FOW1 saw Jeremy Corbyn doing the concerned welly walk round York and, although he has a deep fondness for the Corbster, he was struck by how much he just seemed like everyone else. Trying not to check his watch to see how soon he could scoot off back to London. And speaking of London, the Thames is tidal isn’t it? But when was the last time London flooded? Well it doesn’t does it because they have a state of the art, all singing, all dancing barrier. Hoorah!
I think we all know that the times, in a Global Warming sense, they are changing and it isn’t enough anymore to throw a bit of dosh at something in the hope that you can build your sandbag wall a bit higher next time.

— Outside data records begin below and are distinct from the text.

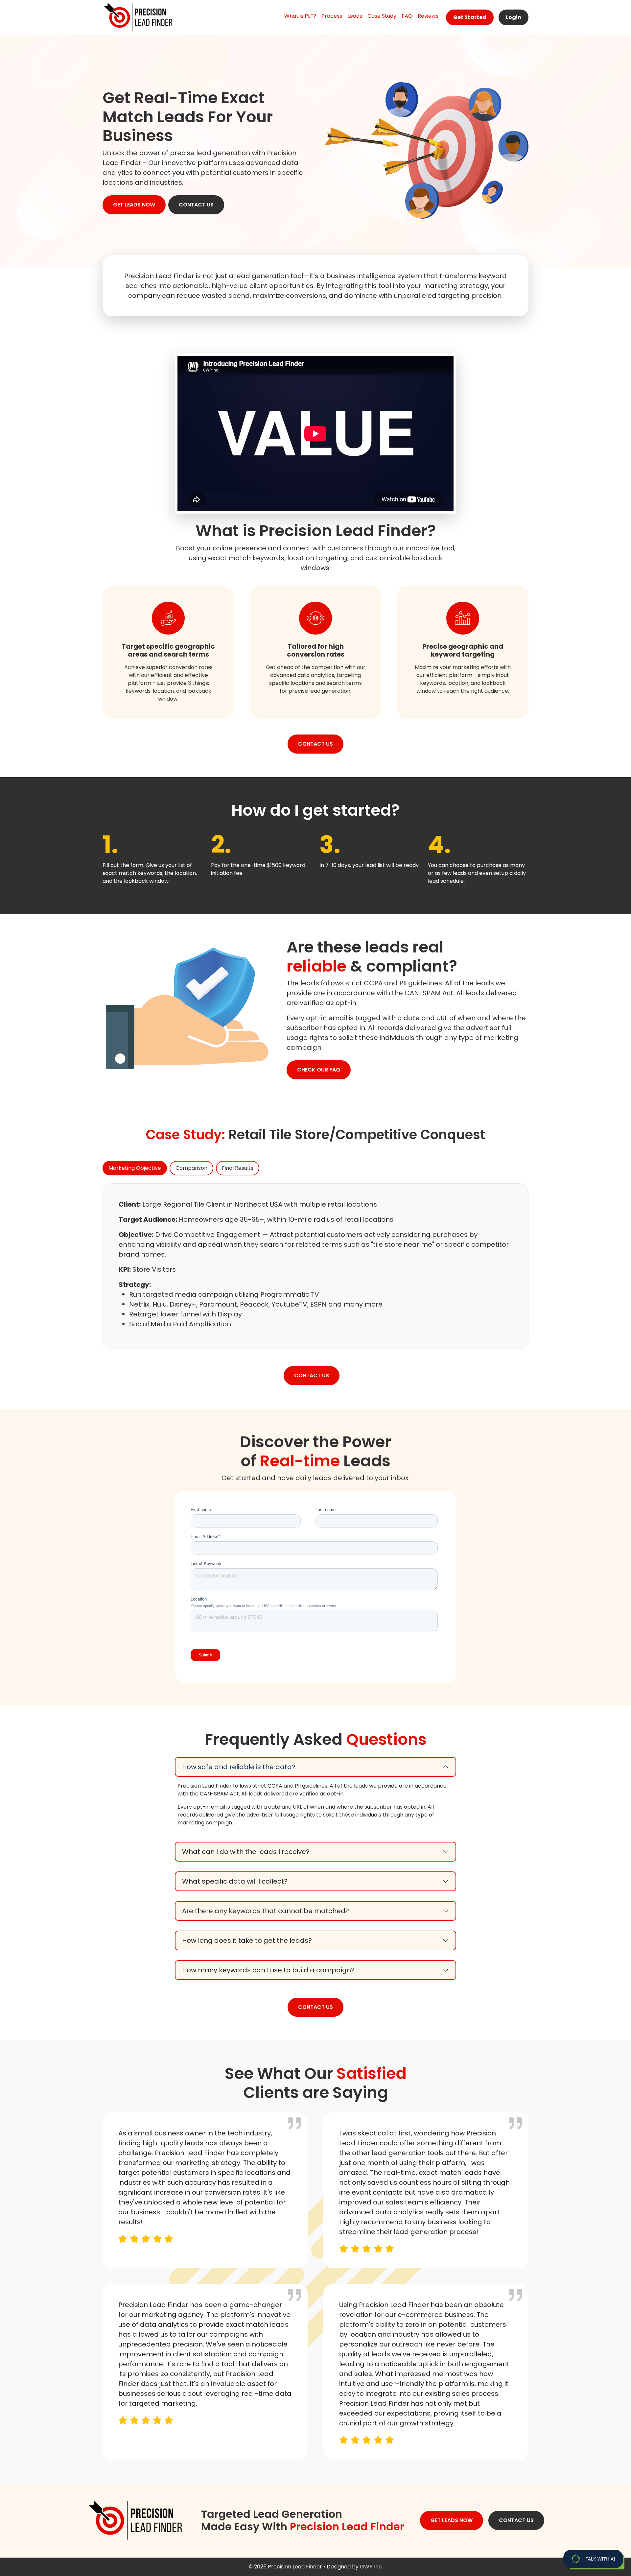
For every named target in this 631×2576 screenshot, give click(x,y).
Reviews (428, 16)
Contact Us (196, 204)
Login (513, 17)
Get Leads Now (134, 204)
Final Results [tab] (237, 1168)
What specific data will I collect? (235, 1881)
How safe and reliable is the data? (238, 1766)
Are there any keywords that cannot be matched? (265, 1910)
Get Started (469, 17)
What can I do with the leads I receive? (246, 1851)
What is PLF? (300, 16)
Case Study (381, 16)
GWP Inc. (371, 2566)
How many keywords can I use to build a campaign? (268, 1970)
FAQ (407, 16)
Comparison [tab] (191, 1168)
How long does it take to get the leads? (247, 1940)
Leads (354, 16)
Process (331, 16)
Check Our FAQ (318, 1069)
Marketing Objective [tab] (134, 1168)
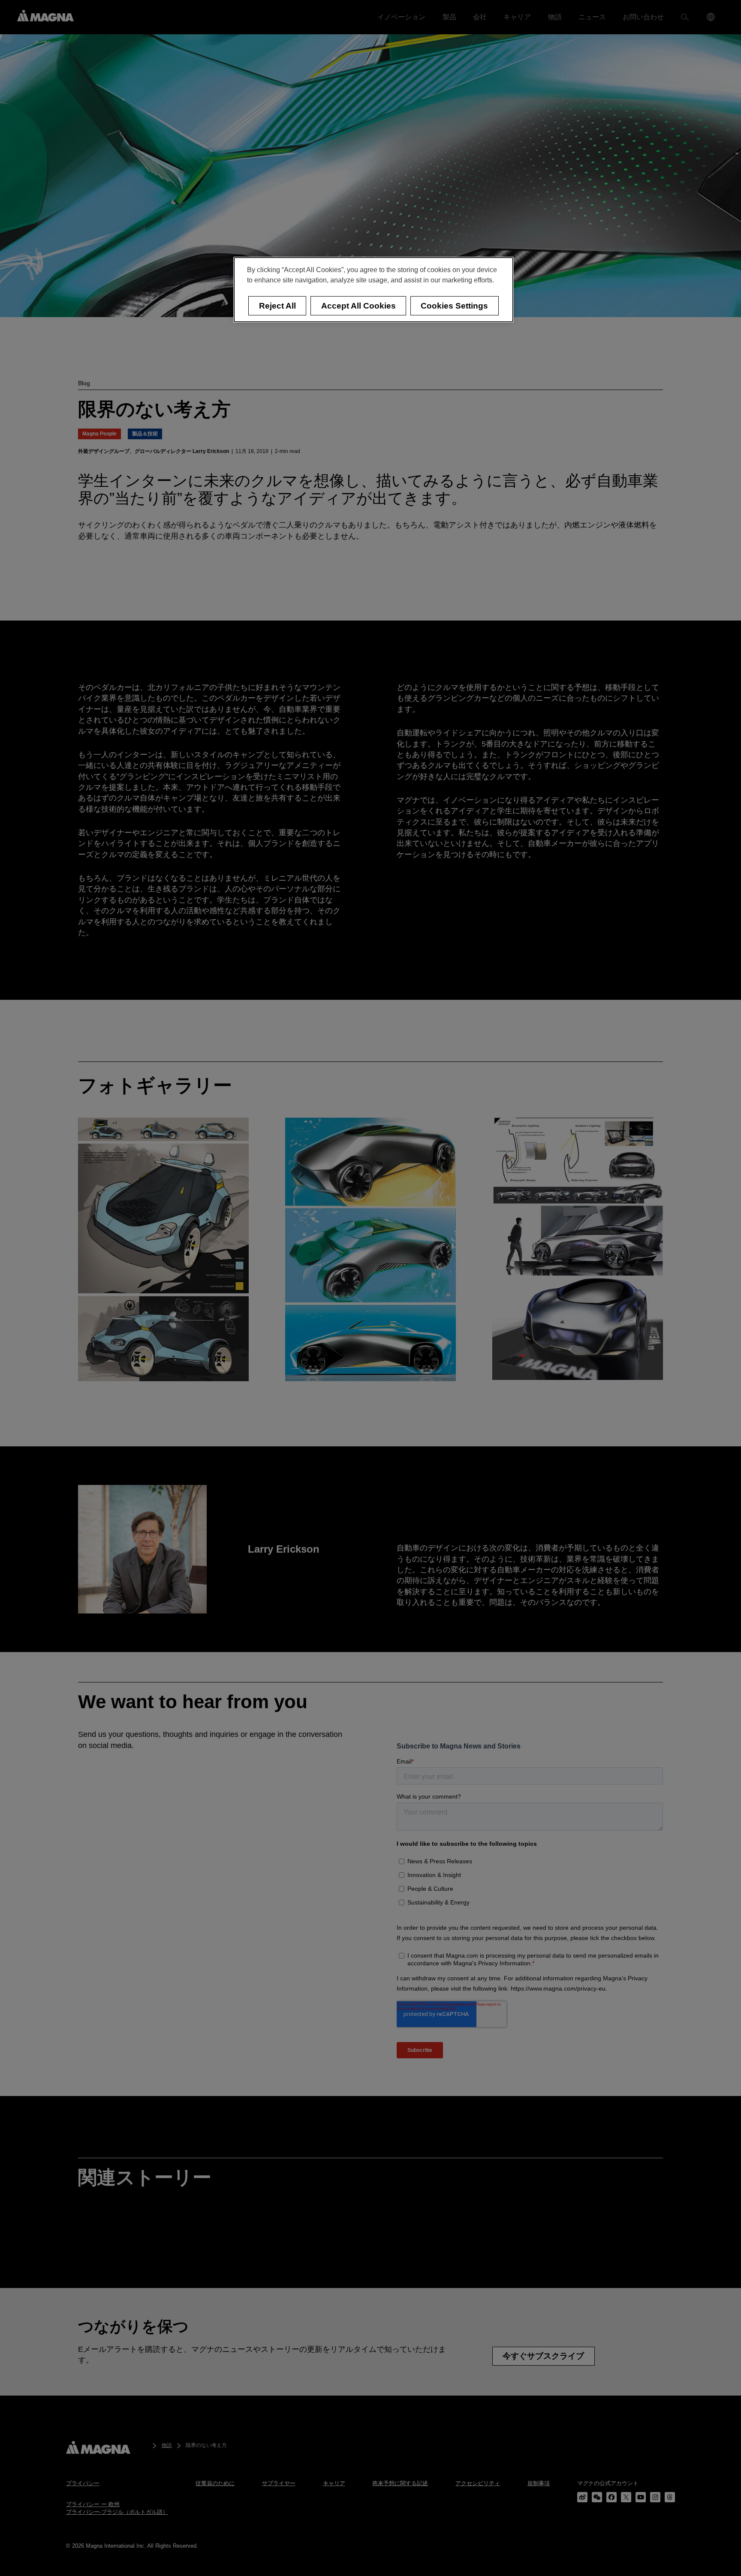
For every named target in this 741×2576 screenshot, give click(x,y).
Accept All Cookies (358, 305)
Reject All (277, 305)
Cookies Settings (454, 305)
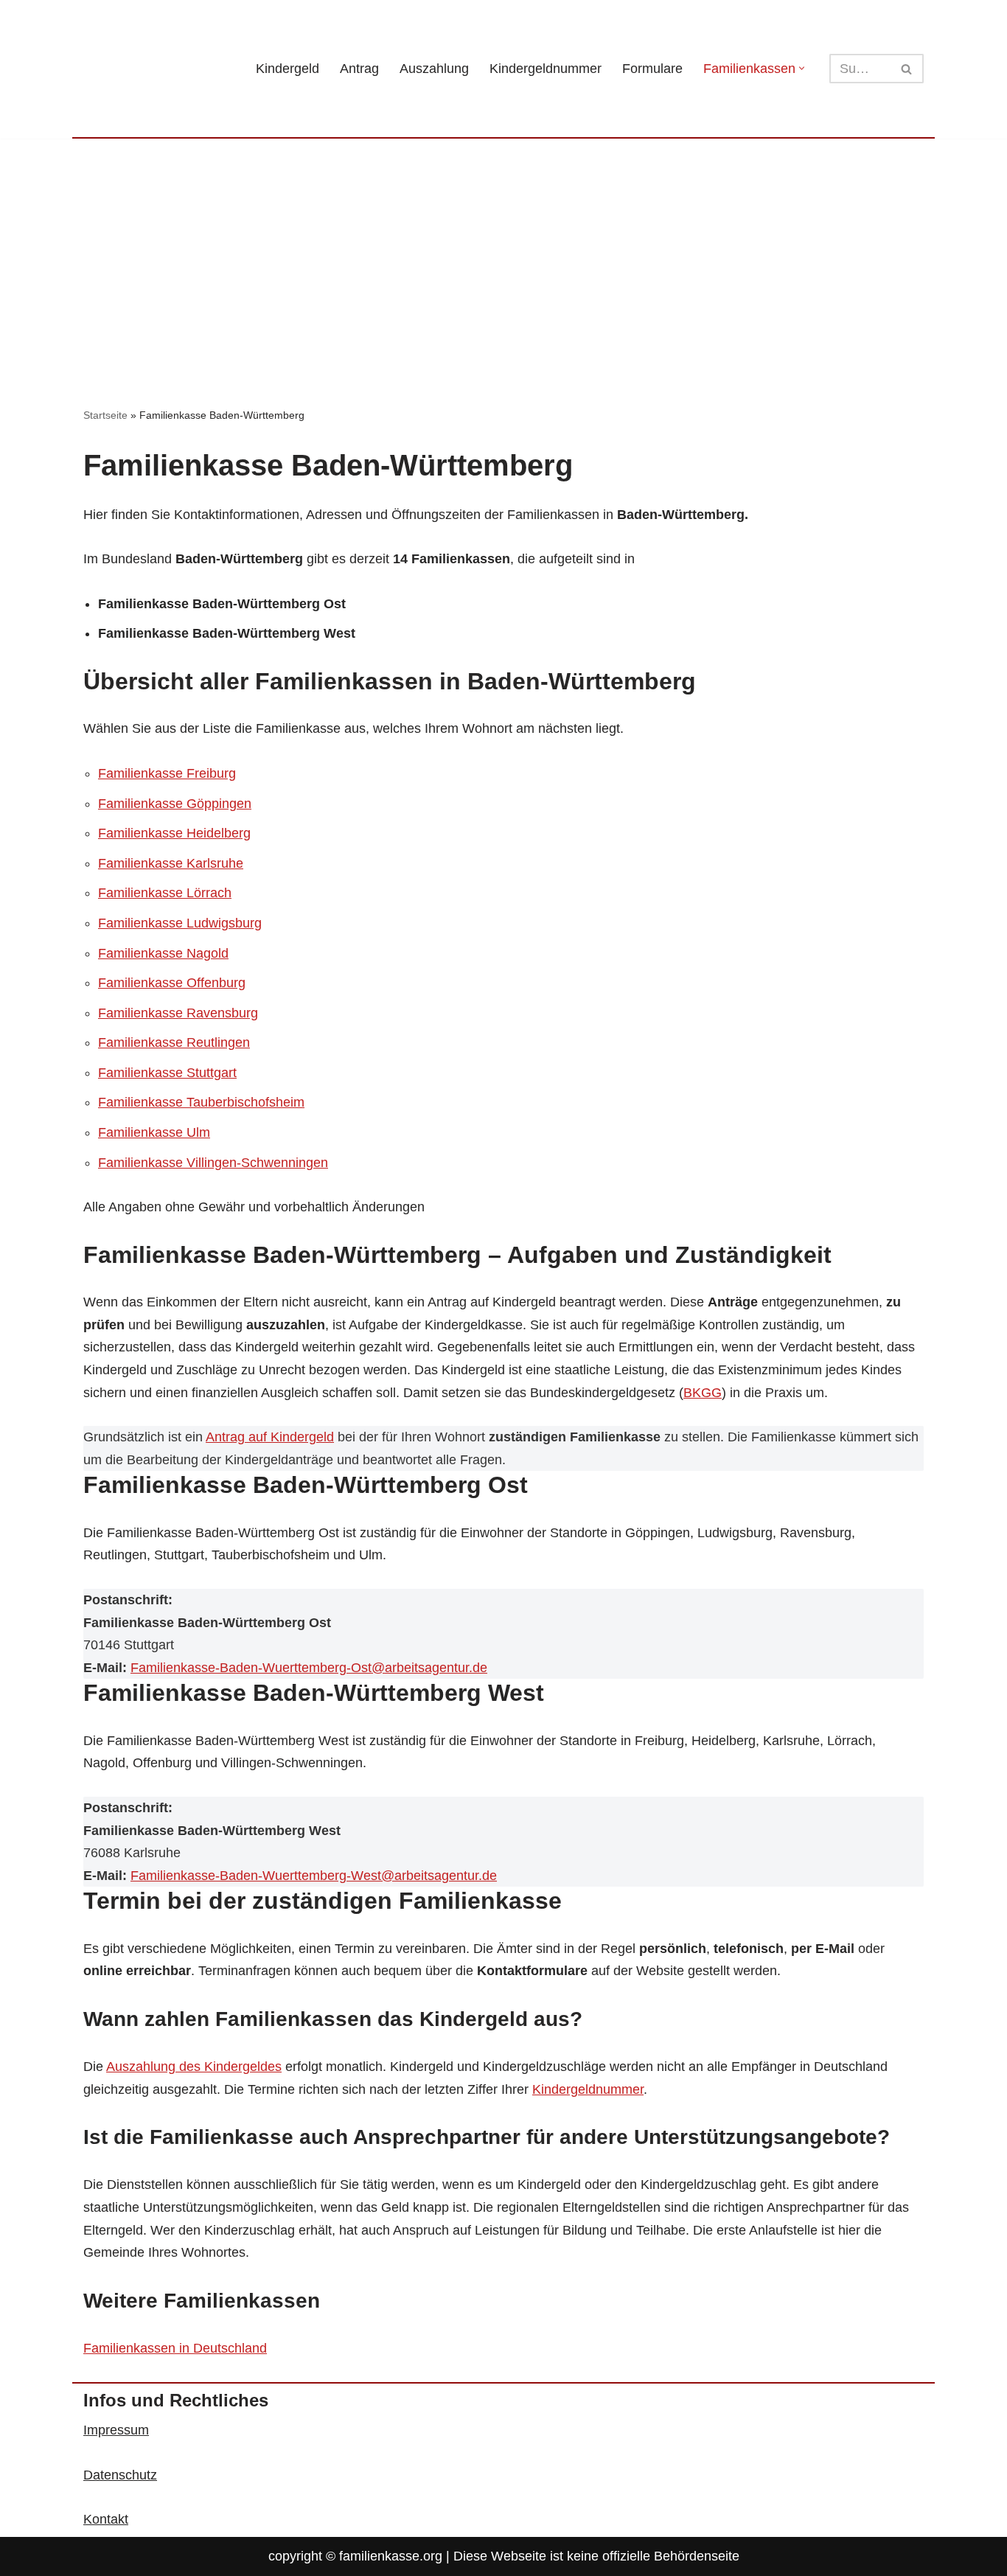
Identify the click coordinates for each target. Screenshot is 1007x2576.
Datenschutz (120, 2475)
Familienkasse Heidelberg (174, 833)
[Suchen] (907, 68)
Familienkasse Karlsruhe (170, 863)
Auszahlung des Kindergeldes (194, 2066)
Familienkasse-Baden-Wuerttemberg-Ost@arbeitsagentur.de (308, 1667)
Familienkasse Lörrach (164, 892)
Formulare (652, 68)
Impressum (116, 2430)
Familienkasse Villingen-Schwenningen (213, 1162)
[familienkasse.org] (157, 68)
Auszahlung (434, 68)
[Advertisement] (503, 249)
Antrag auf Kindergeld (270, 1437)
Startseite (105, 415)
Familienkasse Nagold (163, 953)
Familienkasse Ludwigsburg (180, 923)
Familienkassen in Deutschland (175, 2348)
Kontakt (105, 2519)
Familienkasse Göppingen (174, 803)
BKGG (702, 1392)
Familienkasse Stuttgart (167, 1072)
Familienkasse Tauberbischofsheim (201, 1102)
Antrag (359, 68)
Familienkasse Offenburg (171, 982)
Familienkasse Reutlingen (174, 1042)
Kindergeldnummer (545, 68)
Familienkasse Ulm (154, 1132)
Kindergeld (287, 68)
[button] (801, 68)
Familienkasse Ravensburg (178, 1013)
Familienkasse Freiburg (167, 773)
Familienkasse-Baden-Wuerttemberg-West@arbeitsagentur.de (313, 1875)
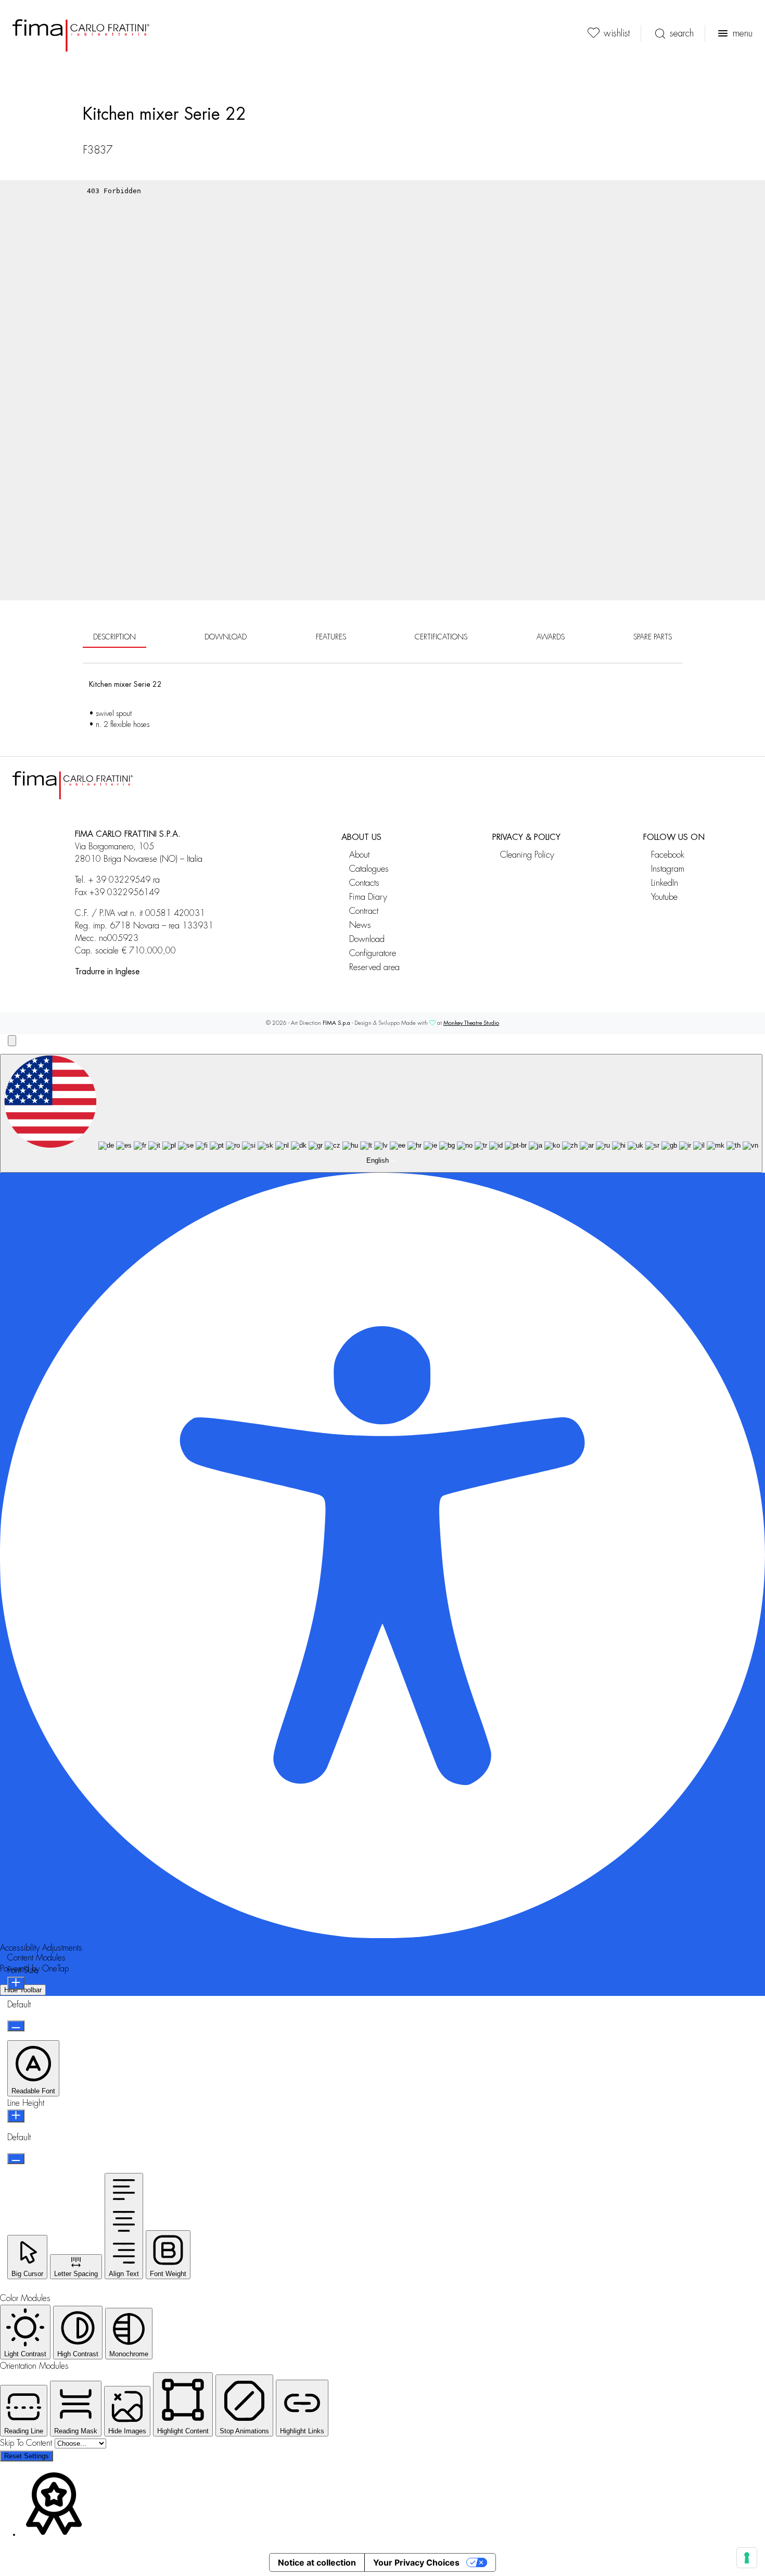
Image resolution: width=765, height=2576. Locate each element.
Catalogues (369, 868)
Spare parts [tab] (652, 636)
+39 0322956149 (124, 892)
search (682, 33)
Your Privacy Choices (416, 2562)
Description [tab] (114, 636)
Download (367, 939)
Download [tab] (226, 636)
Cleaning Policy (527, 854)
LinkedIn (664, 882)
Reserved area (374, 967)
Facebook (667, 854)
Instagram (667, 868)
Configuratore (372, 953)
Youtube (664, 897)
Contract (363, 911)
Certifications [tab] (441, 636)
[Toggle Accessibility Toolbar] (12, 1040)
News (360, 925)
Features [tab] (331, 636)
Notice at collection (317, 2562)
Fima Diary (368, 897)
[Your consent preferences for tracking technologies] (747, 2558)
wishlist (617, 33)
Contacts (364, 882)
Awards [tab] (551, 636)
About (359, 854)
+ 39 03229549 (119, 880)
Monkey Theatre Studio (471, 1023)
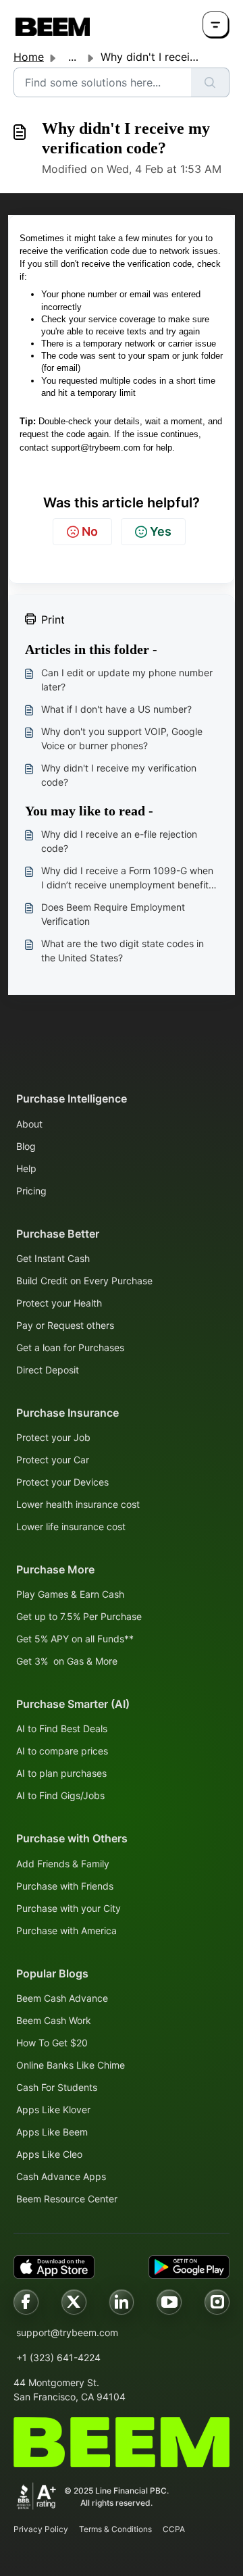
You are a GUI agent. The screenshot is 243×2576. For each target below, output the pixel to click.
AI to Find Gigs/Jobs (60, 1795)
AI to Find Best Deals (61, 1728)
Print (53, 619)
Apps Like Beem (52, 2132)
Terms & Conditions (115, 2529)
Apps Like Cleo (49, 2154)
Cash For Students (56, 2087)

We can always drag a few squaddies from their Christmas break to help you.
No, it’s surely time of a more visionary, more ecological approach. There are interesting thoughts here about a way to work with the nature that is battering the living daylights of of us – to naturally disperse the water before it hits our homes. It’s visionary and thinks differently which has to be a good thing because the same old, same old just isn’t working is it? Schemes like this do take investment but the very successful and innovative Thames Barrier cost £1.2 billion to build and frankly we could all do with making sure that it’s not just Londoners’ tootsies that don’t get wet when the rains come down.